3 03 2016


Just finished David Mitchell’s latest, “The Bones Clocks”. The first two chapters, about a teenage girl in rural English in the 1980s and a group of upperclass Oxbridge college students ten years later, respectively, blew me away. I was utterly absorbed into provincial Thatcherite teen ennui, then the rowdy student pubs of Cambridge with the astute characterisation and the spot-on dialogue attributed to these characters of different ages (and indeed, in different ages).
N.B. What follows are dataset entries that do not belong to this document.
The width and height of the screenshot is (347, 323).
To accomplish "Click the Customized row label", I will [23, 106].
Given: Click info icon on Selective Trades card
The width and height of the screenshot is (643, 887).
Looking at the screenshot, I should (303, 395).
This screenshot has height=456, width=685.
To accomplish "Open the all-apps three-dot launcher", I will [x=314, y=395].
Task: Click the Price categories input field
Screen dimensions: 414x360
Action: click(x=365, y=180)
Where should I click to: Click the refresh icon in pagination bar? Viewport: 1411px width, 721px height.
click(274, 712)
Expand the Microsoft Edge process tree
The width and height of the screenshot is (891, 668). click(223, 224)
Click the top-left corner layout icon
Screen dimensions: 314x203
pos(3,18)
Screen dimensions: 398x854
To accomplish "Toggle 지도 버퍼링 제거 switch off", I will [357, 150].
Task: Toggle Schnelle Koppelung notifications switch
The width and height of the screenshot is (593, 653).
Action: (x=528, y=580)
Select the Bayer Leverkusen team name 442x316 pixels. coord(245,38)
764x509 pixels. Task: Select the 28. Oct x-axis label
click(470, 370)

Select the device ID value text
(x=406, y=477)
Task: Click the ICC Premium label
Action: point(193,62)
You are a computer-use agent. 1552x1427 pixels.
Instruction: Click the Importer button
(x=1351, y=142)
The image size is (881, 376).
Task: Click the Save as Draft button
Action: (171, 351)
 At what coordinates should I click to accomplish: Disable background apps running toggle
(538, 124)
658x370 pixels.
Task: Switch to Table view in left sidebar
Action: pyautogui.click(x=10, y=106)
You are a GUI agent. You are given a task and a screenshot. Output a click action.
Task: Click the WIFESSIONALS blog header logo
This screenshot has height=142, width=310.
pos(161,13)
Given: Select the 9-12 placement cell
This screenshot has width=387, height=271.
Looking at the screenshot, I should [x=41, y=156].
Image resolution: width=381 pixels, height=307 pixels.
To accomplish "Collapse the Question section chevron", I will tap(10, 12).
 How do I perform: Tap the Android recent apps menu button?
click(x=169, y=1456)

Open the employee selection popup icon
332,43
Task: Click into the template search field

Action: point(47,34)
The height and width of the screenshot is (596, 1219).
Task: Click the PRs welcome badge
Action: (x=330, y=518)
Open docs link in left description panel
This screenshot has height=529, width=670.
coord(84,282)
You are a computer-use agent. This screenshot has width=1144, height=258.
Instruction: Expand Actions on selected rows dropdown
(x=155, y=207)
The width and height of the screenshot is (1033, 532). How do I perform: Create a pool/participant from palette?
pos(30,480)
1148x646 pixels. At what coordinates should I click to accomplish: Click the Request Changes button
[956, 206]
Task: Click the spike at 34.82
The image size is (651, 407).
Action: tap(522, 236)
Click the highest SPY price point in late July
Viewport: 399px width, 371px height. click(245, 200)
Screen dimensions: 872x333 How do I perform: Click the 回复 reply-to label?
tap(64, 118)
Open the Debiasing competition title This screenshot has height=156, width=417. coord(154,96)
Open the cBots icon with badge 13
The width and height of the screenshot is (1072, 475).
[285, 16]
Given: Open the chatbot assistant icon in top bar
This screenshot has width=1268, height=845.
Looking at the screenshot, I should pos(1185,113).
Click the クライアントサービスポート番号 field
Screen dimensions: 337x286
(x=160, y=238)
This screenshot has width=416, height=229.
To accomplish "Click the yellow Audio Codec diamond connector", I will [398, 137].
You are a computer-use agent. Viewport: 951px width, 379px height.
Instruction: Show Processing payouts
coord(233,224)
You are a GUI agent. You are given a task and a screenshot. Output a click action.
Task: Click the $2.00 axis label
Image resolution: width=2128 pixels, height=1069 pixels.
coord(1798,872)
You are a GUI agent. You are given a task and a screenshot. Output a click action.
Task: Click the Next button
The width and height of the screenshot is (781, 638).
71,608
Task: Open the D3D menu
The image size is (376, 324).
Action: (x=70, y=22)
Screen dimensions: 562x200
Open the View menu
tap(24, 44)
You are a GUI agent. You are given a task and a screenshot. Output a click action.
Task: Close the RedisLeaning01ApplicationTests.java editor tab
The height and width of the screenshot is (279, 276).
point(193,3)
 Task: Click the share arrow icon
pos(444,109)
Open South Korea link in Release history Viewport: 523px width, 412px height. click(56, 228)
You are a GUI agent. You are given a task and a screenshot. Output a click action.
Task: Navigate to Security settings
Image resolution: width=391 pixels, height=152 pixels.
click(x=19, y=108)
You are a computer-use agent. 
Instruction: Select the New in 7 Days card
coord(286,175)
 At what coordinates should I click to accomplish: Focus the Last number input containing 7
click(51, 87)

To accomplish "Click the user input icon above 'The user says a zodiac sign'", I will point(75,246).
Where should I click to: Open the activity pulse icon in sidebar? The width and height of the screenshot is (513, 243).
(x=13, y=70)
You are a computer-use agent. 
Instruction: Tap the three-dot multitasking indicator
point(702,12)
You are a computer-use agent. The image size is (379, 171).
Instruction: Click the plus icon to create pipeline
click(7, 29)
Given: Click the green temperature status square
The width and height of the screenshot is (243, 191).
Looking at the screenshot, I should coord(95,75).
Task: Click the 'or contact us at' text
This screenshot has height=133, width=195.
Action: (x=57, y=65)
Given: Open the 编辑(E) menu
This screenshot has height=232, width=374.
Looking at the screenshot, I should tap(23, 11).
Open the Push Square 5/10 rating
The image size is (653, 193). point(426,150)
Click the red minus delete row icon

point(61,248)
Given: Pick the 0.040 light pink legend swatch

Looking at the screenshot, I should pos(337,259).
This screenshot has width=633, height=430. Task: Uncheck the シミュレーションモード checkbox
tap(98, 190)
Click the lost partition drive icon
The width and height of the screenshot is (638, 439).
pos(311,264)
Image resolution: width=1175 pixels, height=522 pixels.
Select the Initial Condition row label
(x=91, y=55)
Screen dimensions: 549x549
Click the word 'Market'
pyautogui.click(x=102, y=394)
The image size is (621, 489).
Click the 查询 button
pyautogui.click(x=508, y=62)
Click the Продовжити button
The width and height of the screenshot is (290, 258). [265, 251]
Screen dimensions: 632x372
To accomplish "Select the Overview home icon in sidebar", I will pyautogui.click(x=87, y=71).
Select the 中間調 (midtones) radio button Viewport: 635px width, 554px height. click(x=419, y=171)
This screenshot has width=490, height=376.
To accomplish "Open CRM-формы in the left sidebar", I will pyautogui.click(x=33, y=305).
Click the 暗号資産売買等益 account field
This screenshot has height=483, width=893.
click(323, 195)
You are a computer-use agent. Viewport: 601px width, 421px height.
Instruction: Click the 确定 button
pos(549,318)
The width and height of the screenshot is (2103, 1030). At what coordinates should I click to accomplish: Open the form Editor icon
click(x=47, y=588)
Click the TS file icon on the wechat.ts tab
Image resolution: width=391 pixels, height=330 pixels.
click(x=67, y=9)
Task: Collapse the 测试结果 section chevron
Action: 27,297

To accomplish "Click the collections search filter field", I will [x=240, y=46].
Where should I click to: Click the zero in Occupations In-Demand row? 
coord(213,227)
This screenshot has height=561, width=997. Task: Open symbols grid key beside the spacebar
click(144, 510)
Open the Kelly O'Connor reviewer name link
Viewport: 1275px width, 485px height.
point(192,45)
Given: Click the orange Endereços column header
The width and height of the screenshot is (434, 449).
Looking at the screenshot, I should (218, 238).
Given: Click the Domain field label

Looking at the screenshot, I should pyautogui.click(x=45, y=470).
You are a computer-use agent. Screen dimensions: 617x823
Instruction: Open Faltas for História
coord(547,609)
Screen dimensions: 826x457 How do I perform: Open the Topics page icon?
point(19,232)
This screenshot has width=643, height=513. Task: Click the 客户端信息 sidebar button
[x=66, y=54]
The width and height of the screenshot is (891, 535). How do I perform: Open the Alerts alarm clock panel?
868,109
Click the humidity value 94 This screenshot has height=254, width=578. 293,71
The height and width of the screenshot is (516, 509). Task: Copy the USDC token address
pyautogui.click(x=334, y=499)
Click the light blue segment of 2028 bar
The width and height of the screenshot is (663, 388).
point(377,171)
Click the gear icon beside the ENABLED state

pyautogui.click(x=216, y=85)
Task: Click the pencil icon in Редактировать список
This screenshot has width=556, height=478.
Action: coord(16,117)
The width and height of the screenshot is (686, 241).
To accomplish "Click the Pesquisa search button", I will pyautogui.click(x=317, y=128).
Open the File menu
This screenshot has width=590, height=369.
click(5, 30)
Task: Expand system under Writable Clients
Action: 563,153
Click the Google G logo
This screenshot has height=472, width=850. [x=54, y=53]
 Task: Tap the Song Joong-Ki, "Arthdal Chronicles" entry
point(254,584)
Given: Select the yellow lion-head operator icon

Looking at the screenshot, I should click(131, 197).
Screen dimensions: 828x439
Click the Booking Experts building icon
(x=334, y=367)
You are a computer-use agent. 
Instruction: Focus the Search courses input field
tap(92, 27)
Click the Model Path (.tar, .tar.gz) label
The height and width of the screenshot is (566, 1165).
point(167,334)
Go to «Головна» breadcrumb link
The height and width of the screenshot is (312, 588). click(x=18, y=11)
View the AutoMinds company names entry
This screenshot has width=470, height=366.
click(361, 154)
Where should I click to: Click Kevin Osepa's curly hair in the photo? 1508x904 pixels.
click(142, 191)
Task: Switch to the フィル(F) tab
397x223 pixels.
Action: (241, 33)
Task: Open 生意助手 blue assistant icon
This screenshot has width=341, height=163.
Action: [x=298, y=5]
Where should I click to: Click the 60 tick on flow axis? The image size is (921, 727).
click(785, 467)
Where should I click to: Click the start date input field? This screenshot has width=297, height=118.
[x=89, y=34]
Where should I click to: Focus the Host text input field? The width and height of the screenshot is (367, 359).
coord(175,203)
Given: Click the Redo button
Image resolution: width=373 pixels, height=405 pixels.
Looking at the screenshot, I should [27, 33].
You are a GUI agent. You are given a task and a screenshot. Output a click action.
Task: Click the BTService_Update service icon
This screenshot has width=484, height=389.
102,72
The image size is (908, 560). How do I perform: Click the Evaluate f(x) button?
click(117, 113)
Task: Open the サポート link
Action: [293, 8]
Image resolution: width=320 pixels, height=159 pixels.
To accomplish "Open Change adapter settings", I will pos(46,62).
Unfortunately though, as the book went on, the dizzying cast of characters continued to expand, with ever-diminishing returns: a war reporter in Iraq, a jaded celebrity author and a cringeworthy Aboriginal character got roped in among others, in various locales around the globe, and the dialogue progressively lost its spark just as the plot got sillier.

Next up, Young-ha Kim’s “Black Flower”. I really enjoyed the Korean writer’s “Your Republic Needs You” so I’m looking forward to this one, based on the true story of early Twentieth century emigrants who left Korea for a new life in Mexico’s Yucatan.


And after that, might try  Nordic silver fox of letters, Karl Ove Knausgaard.





2 responses

4 03 2016

Weird, I just bought Knausgaard myself! Oh, and ditto on your assessment of the Bone Clocks…

5 03 2016

Ooh snap! Thats a weird coincidence. Tell me if you think Knausgaard is worth a go when you’ve read it.